Inspired by Schily and supported by colleagues from the Baltic States, the Austrian interior minister, Ernst Strasser, proposed setting up an EU asylum centre for Chechens in Ukraine.
Back to Northern Africa
These ministers want to outsource European protection of refugees – without concern for international agreements and in disregard of the human rights situation where such processing centres are to be located. Morocco, Libya, Algeria and Tunisia are countries people flee from.
In Libya, hundreds of critics and dissidents of the Gaddafi dictatorship have disappeared. Many have been tortured or executed. The fundamental freedoms are restricted and the death penalty applies for a whole series of minor offences.
Schily's suggestion fits in nicely with the asylum approach that has gathered momentum in Europe in recent years. This includes military armament at the borders, sending back asylum seekers to so-called "safe third countries" and the implementation of fast-track asylum processing in the "transition zones", to name a few.
The result is that, viewed on a global scale, only very few refugees make it to Europe anymore. According to the EU commission, 85 percent are now living in countries of their region of origin – mostly in catastrophic conditions.
In July 2004, the U.S. Committee for Refugees indicated that from around 12 million refugees and asylum seekers worldwide, 7.35 million have already spent more than ten years in camps and still lack any positive outlook.
There are 160,000 Saharawis in Algeria. Over 300,000 Liberians, more than 300,000 Angolans and over half a million Sudanese have fled to neighbouring countries. They all are the objects of emergency aid. Time and time again, even the minimum standards of the UNHCR are not met because there is not enough money or personnel.
This year, the World Food Programme has once again had to halve the rations for numerous refugee camps, which were already at their absolute minimum. The majority of the approximately 23 million internally displaced persons worldwide, who have not fled across borders, also live in utter misery.
"The European Union is gambling away its credibility in the international refugee and human rights debate". This was the conclusion of a joint statement by refugee and human rights organisations from throughout Europe in March 2004.
Shifting the responsibility to Third world countries
One gets the impression that the common asylum policy of the EU is not striving for the protection of refugees, but rather to protect Europe from refugees. Instead of creating a European right to asylum, the EU is off-loading the responsibility to foreign countries.
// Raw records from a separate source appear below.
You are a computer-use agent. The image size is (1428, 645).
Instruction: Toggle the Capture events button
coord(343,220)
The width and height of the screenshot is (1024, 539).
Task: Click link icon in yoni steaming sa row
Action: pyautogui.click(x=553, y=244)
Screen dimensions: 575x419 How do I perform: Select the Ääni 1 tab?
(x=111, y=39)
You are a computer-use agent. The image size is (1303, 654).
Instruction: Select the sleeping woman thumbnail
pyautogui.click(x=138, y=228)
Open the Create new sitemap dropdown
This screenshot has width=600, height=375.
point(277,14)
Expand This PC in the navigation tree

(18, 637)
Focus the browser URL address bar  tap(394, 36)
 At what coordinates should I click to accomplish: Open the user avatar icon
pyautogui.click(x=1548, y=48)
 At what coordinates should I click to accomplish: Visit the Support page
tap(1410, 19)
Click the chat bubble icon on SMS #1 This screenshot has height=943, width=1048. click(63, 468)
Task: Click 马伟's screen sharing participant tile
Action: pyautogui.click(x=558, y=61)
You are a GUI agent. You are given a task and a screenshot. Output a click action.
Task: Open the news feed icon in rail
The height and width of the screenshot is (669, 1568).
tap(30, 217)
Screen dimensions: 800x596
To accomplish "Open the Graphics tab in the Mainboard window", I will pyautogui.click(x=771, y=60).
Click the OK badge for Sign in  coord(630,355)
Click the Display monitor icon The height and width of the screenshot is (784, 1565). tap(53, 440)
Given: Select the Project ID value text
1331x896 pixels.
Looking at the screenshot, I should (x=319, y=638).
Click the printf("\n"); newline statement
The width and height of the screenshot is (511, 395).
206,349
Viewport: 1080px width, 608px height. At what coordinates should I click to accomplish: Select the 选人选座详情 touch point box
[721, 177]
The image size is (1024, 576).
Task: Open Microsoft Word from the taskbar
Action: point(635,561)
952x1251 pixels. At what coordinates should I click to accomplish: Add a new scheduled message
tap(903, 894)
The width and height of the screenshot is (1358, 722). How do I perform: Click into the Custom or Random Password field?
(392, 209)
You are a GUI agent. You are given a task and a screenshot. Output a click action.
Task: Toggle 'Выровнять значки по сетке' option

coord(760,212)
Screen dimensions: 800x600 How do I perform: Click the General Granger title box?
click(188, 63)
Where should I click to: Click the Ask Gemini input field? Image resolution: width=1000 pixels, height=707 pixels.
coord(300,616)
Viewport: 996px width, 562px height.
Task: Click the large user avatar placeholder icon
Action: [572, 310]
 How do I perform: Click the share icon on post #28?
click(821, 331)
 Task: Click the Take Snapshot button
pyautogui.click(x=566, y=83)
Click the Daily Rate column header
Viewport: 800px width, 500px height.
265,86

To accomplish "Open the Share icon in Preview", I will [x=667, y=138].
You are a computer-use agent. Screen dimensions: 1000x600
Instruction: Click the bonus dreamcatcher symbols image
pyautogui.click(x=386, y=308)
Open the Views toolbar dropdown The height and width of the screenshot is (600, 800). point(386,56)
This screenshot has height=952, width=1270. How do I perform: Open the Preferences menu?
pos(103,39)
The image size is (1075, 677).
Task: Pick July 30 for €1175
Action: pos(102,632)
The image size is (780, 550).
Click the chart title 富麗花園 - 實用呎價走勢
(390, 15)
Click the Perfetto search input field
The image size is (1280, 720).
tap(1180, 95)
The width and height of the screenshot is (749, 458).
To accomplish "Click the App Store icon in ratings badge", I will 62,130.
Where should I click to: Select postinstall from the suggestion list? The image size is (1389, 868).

The European "harmonisation" of the right to asylum shows no regard for international standards, acts as a negative model for other regions and documents the mutual reluctance to receive refugees.
The high number of deaths is primarily due to the escape routes becoming ever more dangerous and the fortress of Europe becoming ever more efficiently sealed off. For refugees, there is practically no legal way to get to Europe any more with border controls becoming tighter and tighter. Those who want to enter Europe have to do so illegally.
Many use small, unsafe dinghies because these are not as easily detected as large boats. Anyone who really wants to prevent death in the Mediterranean must consider how refugees and migrants can come to Europe legally.
Safe access routes for asylum seekers and a liberal right of asylum are necessary. Both are indispensable for EU members to do justice to their international obligations arising from the Geneva Convention on Refugees.
Rich Europe has a duty to unburden the poor regions of origin. The EU should provide the means for this and install a liberal resettlement programme, as the European Commission suggested recently. Otherwise, thousands will continue to die at the outer borders of the EU.
Karl Kopp
© Magazine for Development and Cooperation 11/2004
Karl Kopp is in charge of European Affairs at the German human rights organisation Pro Asyl.